Thanks, yes that makes sense now. Wish I could pin down exactly how it happened though.

I don't need to recover any files as I keep my stuff on a separate fat32 partition which was untouched (and it's all backed up elsewhere). This also tells me it wasn't a disk problem.

I'm not using raid as that's another can of worms with this board.

How would I go about rebuilding the MFT (could come in useful!)?
 
As I said, did you remember to lock your PCI frequency? That could have corrupted part of it... (well, I dunno if it would only corrupt part of it <shrugs>)

Frag's Guide said:
AGP/PCI Lock

The AGP and PCI Bus' are tied together on all motherboards that I know of. They are also derived from the FSB (Or HTT in the case of AMD) frequency by a divider. NVidia NForce chipsets have whats called a PCI/AGP Lock. This keeps your PCI and AGP Bus at a constant speed no matter what your HTT bus is. This is CRITICAL. If your PCI bus is too fast, you WILL corrupt hard drive data. If your AGP Bus is too fast, you WILL have Video problems. Via Chipsts have been known to have Faulty PCI locks. This appears to be corrected in the KT800 Pro Chipset, but KT800 and below SHOW a PCI Lock in most bios's but it doesnt do much... This is a Primary reason why overclockers stay away from these boards.
 
Some mobo's don't feature a PCI lock feature but you still have a shot of having a few locked SATA ports. Usually SATA ports 1/2 are unlocked, try moving your HD to 3 or 4 (normally on a locked frequency). This is what was stopping me from hitting 2.8ghz on my old 3000+ Winnie, it was getting stuck @ about 2.3ghz and then corrupting files on my HD.

A little research showed that on my board SATA 1/2 were unlocked and 3/4 were locked. I didn't have a feature in the BIOS to lock my PCI bus.
 
name='WC Annihilus' said:
As I said, did you remember to lock your PCI frequency?

Erm, no. My overclocking attempt was using the Abit overclocking software, so I don't know exactly what it did to be honest.

Looking in the bios the pcie clock is adjustable separately from the cpu clock, so I assume this is what we're talking about here?

There's actually more options in the bios than I can shake whole bundle of sticks at.

The RD480 chipset is supposed to be a real powerhouse, but I believe there have been some issues. Perhaps I just experienced one. Ho hum.

(Aim of the task)
For each statement, decide whether the overclocking thread above supports it. Answer yes or no and quote the deciding words.
1. The personal files of the poster asking about the MFT sat on a separate FAT32 partition that was left untouched.
2. The poster asking about the MFT is running a RAID setup.
3. On one poster's board, SATA ports 1 and 2 were the locked ones.

(Saved data entries)

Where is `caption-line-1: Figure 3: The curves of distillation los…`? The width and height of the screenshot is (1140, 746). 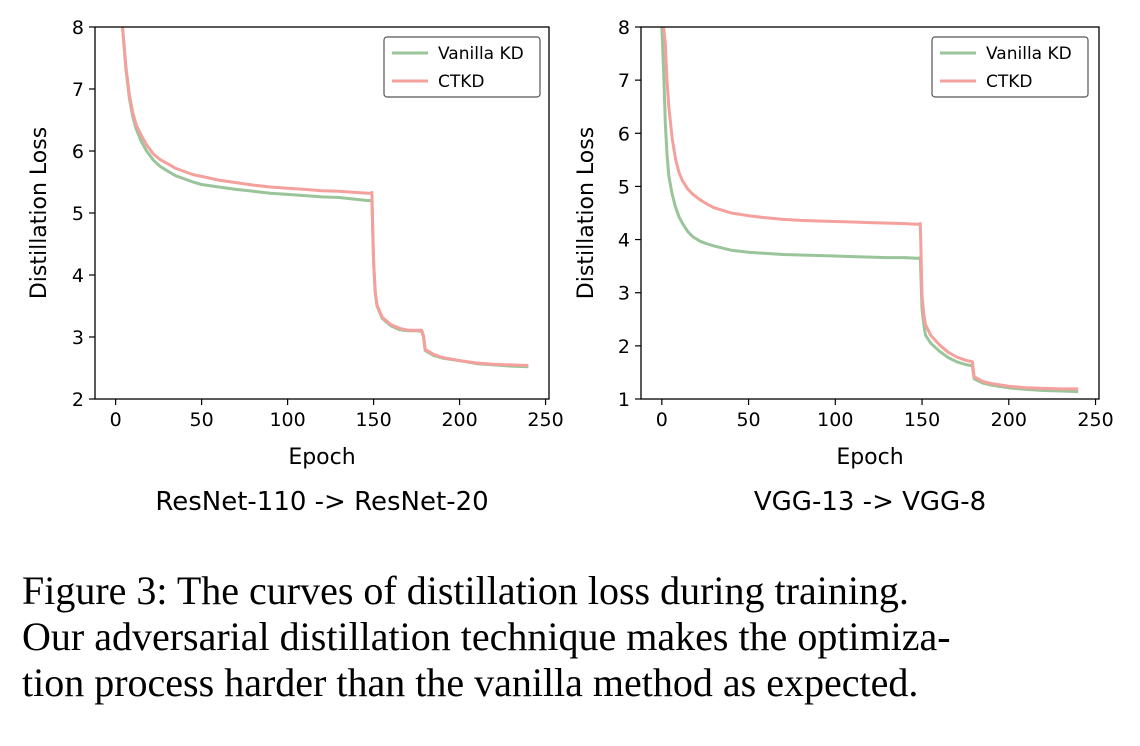
caption-line-1: Figure 3: The curves of distillation los… is located at coordinates (466, 590).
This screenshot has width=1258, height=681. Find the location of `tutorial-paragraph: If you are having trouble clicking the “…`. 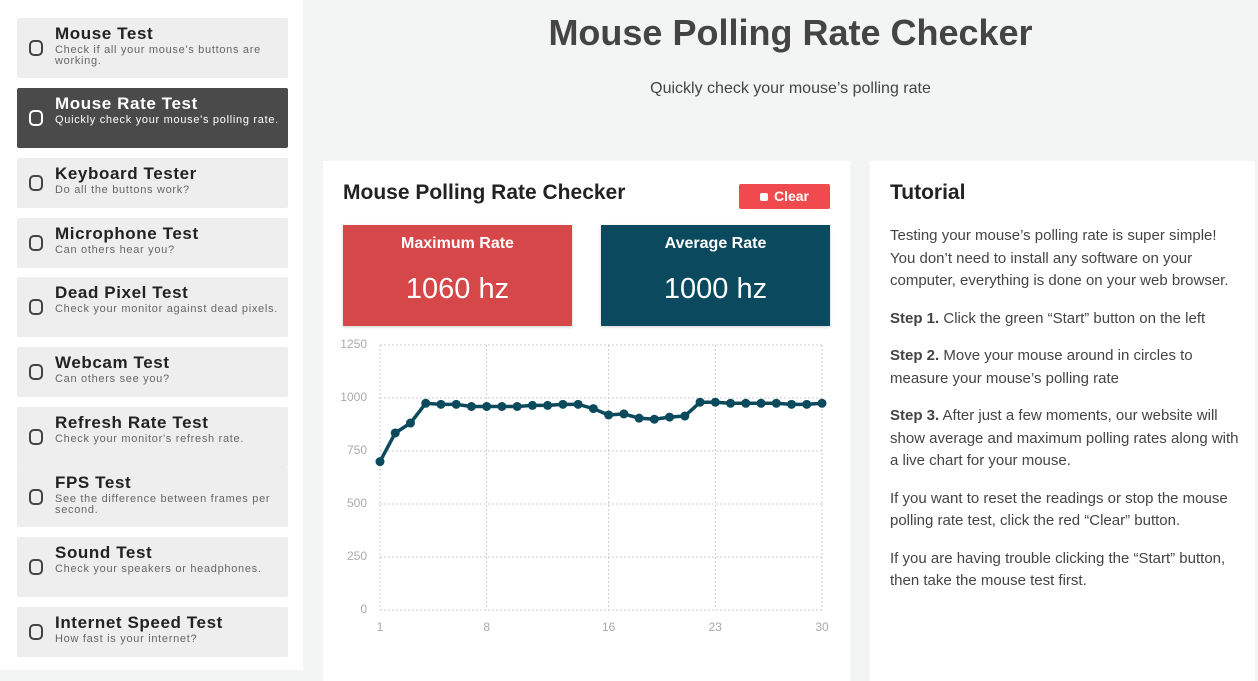

tutorial-paragraph: If you are having trouble clicking the “… is located at coordinates (1068, 570).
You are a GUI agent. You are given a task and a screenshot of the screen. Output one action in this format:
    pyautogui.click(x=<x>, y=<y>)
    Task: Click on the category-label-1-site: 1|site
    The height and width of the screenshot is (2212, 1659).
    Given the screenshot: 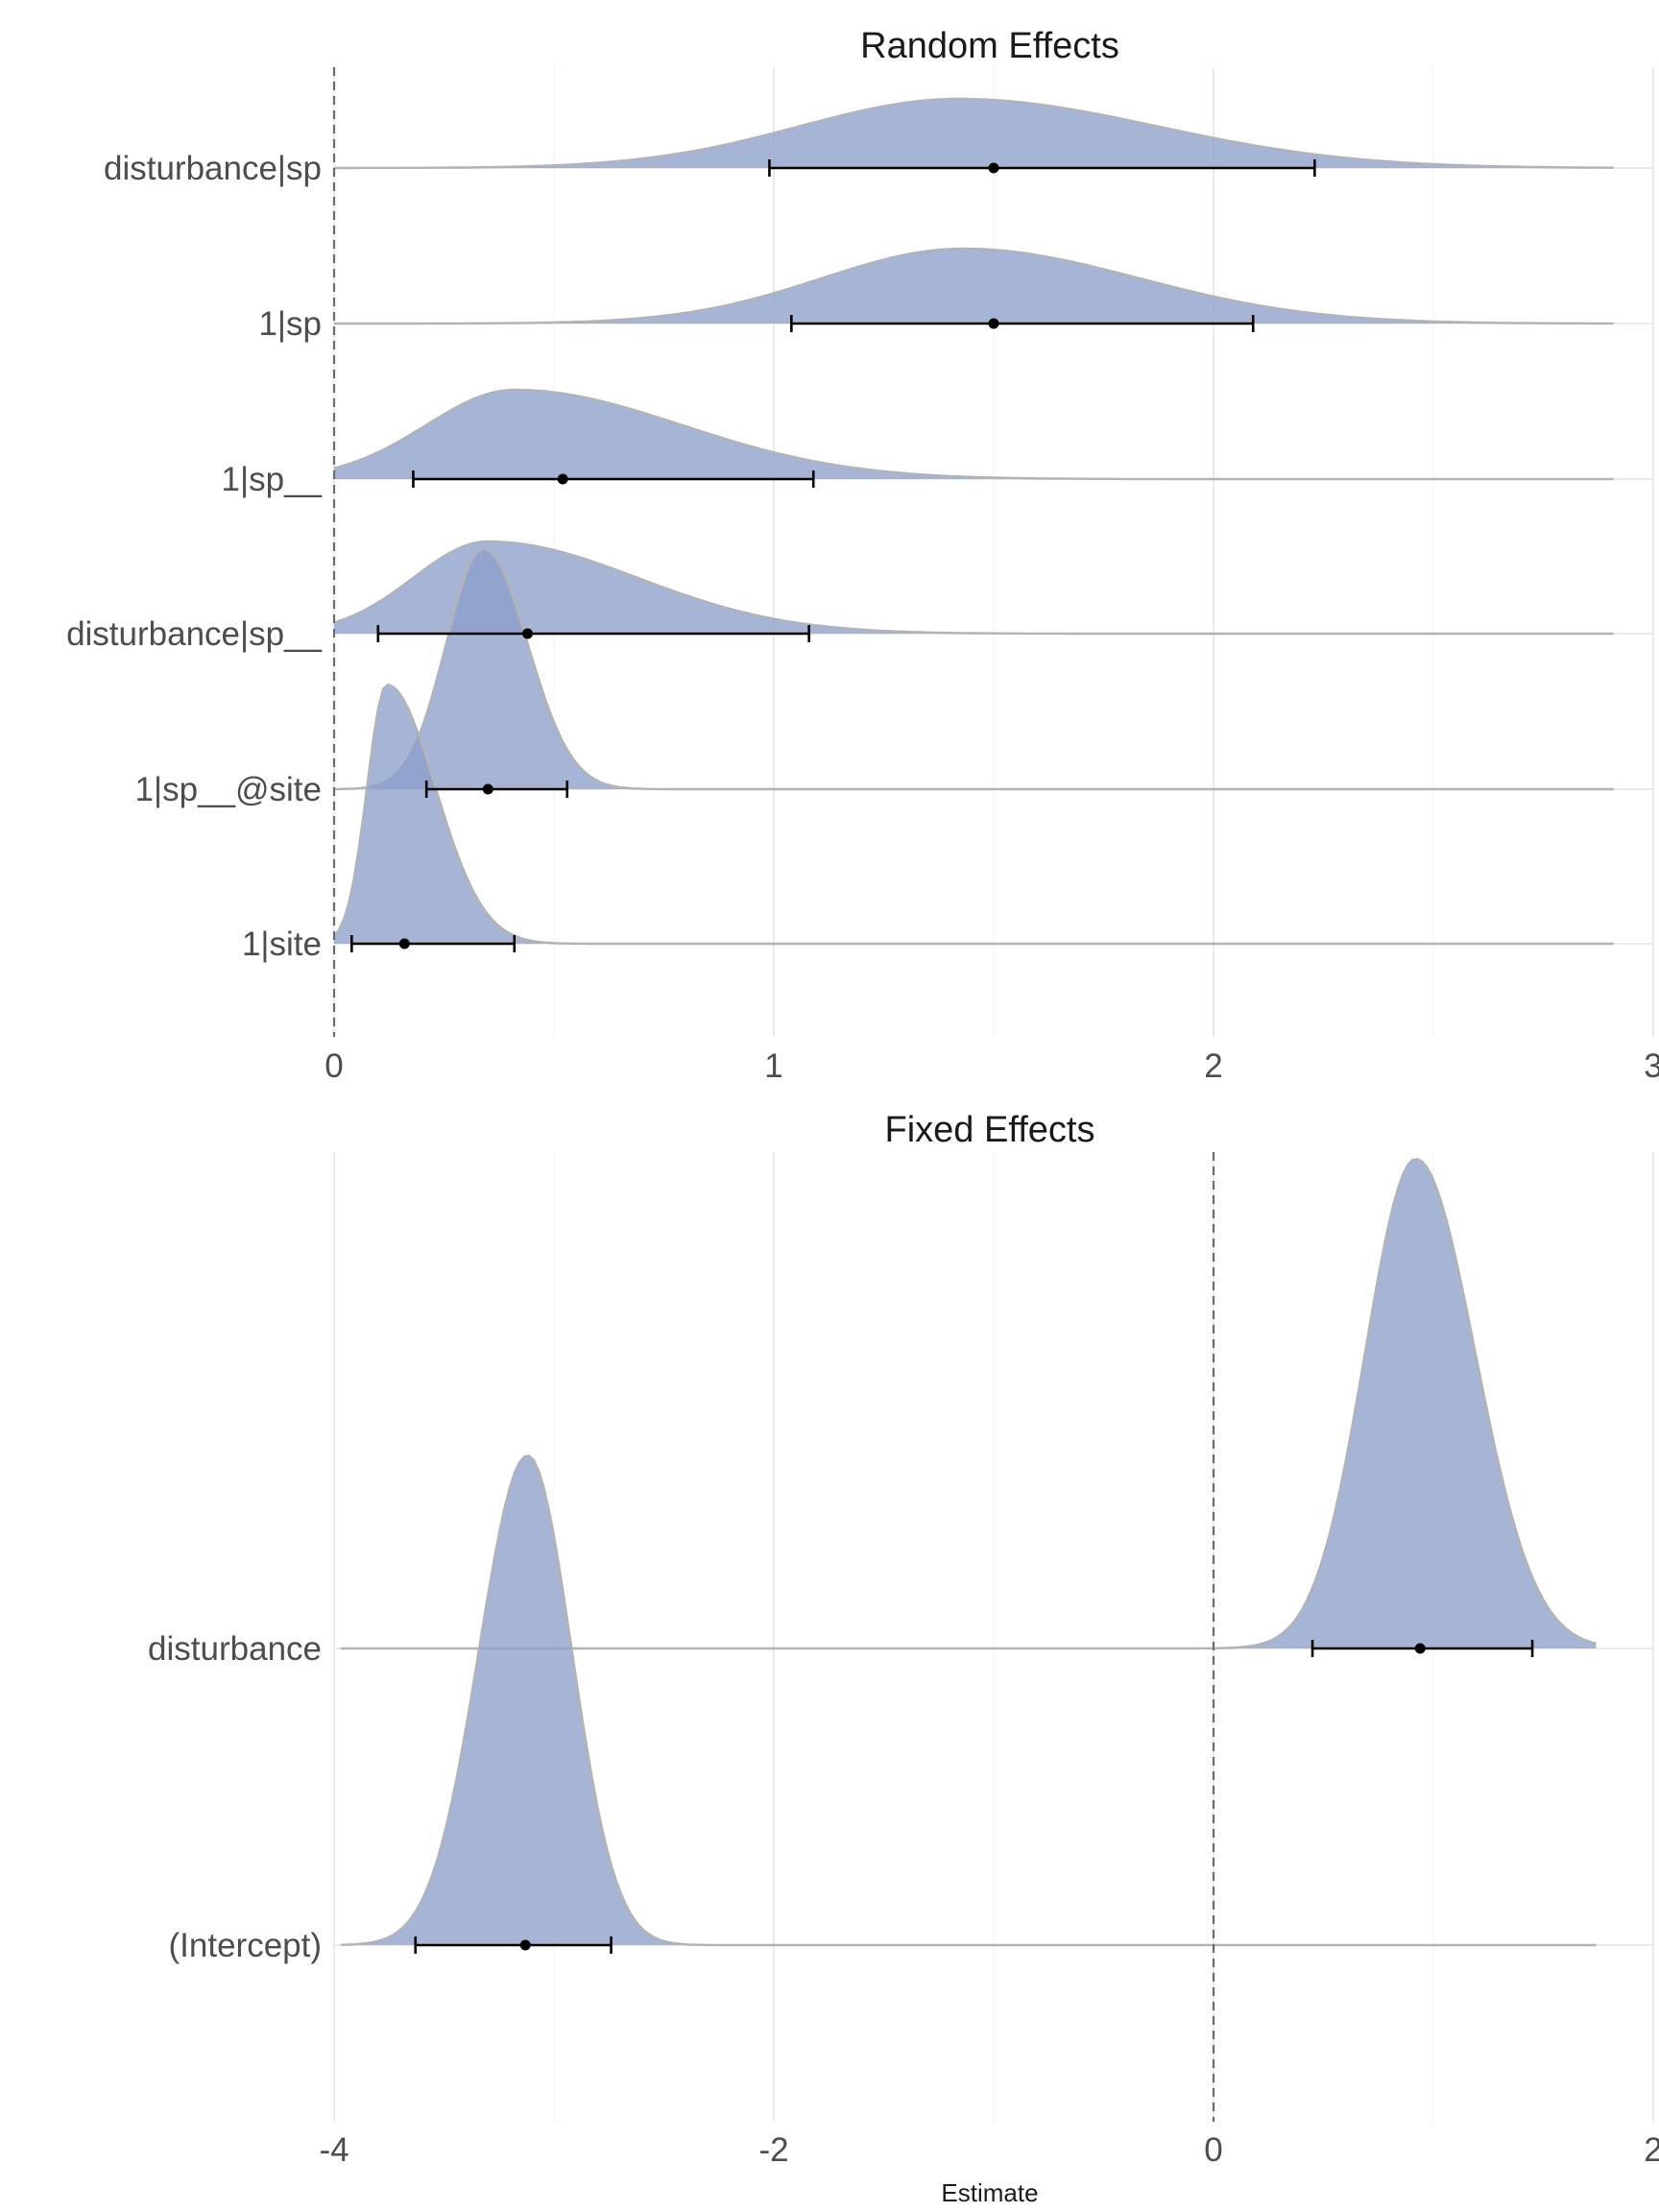 What is the action you would take?
    pyautogui.click(x=282, y=944)
    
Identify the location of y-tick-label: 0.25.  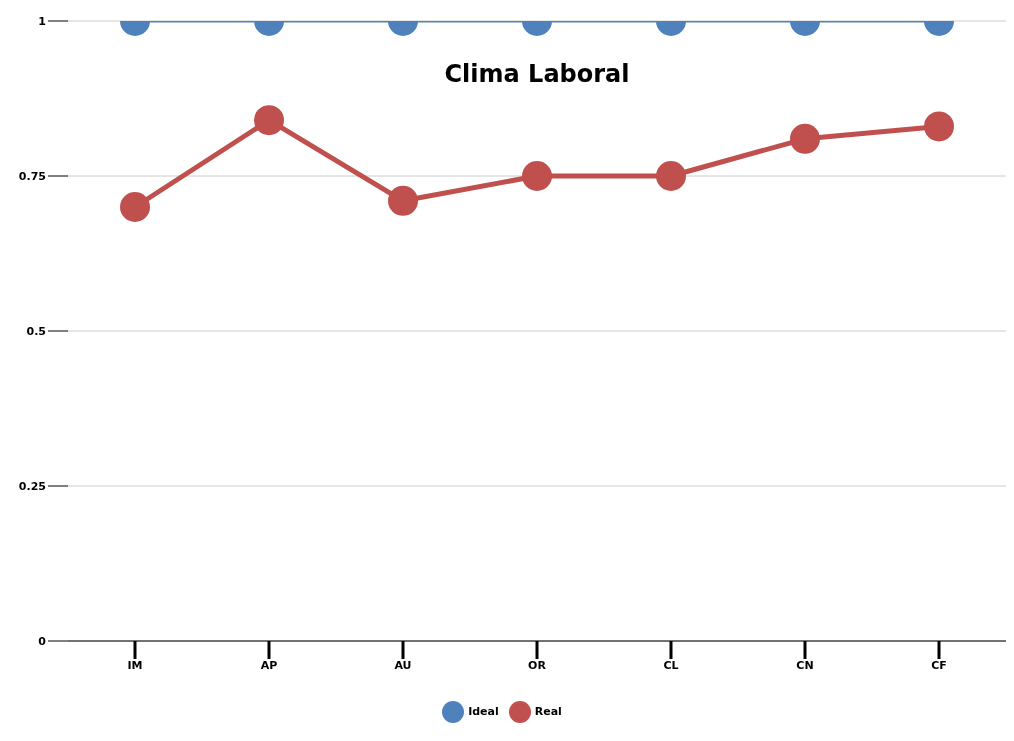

(The completed task)
1. Yes: "I keep my stuff on a separate fat32 partition which was untouched"
2. No: "I'm not using raid as that's another can of worms with this board."
3. No: "on my board SATA 1/2 were unlocked and 3/4 were locked."